─── Material shown ───

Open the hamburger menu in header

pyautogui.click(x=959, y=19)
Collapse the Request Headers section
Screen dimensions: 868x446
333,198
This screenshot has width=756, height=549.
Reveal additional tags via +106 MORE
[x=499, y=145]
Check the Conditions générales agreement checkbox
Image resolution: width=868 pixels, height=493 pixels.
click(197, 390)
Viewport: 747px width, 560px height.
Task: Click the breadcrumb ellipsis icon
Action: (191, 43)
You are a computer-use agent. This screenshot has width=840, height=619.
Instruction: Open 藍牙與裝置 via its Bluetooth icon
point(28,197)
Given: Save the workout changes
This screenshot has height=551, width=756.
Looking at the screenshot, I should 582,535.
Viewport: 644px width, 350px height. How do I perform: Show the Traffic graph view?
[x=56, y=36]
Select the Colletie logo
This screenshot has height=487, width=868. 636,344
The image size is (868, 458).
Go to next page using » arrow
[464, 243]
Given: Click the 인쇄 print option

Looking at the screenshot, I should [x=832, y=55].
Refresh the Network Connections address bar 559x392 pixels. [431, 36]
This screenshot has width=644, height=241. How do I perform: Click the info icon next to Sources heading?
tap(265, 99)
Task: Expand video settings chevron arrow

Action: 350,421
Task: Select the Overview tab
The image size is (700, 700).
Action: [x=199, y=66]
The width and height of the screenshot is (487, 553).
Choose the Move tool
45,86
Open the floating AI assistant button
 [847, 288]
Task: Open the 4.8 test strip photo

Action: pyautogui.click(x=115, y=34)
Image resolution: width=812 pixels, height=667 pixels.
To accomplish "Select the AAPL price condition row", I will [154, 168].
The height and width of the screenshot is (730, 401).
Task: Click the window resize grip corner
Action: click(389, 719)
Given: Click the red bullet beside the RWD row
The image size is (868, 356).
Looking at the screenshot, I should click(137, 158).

───

- [What the task requires]: Reproduce exactly, with nothing added, the lines from the one that contains "Task: Select the Overview tab" to the end of the data.

- [The answer]:
Task: Select the Overview tab
The image size is (700, 700).
Action: [x=199, y=66]
The width and height of the screenshot is (487, 553).
Choose the Move tool
45,86
Open the floating AI assistant button
 [847, 288]
Task: Open the 4.8 test strip photo

Action: pyautogui.click(x=115, y=34)
Image resolution: width=812 pixels, height=667 pixels.
To accomplish "Select the AAPL price condition row", I will [154, 168].
The height and width of the screenshot is (730, 401).
Task: Click the window resize grip corner
Action: click(389, 719)
Given: Click the red bullet beside the RWD row
The image size is (868, 356).
Looking at the screenshot, I should click(137, 158).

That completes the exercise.